(Collected data entries)
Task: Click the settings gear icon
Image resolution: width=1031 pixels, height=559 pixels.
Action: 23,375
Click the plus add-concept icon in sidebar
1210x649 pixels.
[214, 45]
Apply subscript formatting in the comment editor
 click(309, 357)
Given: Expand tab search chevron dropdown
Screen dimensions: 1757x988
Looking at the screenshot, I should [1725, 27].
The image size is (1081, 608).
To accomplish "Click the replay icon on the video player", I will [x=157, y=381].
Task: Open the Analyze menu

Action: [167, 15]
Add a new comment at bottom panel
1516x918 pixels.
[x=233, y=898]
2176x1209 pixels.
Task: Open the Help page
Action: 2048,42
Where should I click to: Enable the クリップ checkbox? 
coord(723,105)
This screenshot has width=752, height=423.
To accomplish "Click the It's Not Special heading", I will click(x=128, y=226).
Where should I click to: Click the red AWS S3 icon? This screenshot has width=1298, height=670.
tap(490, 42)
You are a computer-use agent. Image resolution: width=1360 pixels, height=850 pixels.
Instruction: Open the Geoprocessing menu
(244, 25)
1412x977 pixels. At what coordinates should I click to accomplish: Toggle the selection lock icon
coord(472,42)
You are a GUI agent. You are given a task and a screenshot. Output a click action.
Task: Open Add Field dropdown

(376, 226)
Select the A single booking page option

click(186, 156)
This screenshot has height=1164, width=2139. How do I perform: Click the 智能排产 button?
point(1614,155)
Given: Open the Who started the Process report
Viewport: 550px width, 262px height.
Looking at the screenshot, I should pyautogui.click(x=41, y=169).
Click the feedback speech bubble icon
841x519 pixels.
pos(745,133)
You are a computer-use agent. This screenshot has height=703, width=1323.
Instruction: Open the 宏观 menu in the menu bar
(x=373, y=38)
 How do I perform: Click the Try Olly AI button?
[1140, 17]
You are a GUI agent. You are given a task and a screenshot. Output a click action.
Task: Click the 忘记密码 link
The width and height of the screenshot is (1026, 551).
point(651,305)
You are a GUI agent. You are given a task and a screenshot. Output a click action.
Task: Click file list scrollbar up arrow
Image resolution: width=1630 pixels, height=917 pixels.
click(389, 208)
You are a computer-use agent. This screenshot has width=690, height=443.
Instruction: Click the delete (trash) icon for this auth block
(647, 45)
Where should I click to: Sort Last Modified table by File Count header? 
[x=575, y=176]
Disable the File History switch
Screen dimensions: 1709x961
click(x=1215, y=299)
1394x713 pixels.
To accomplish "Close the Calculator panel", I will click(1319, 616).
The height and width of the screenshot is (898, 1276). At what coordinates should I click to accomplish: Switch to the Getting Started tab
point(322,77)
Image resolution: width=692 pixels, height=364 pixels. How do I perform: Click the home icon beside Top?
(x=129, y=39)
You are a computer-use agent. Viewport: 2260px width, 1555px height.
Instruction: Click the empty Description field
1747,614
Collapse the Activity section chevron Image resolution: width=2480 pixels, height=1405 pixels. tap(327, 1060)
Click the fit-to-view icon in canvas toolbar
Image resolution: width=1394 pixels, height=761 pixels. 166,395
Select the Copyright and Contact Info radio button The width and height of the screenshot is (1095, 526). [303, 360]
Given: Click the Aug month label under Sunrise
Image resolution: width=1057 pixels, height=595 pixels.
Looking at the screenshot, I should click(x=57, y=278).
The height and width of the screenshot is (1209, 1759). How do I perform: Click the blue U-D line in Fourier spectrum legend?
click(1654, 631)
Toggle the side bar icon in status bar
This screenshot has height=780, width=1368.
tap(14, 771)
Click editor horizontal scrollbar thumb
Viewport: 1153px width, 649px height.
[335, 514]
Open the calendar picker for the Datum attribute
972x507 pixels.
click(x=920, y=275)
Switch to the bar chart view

EXERCISE DESCRIPTION:
Copy every line of the data that holds the string "computer".

TASK RESPONSE:
You are a computer-use agent. Image resolution: width=1360 pixels, height=850 pixels.
You are a computer-use agent. This screenshot has height=703, width=1323.
You are a computer-use agent. This screenshot has width=690, height=443.
You are a computer-use agent. Viewport: 2260px width, 1555px height.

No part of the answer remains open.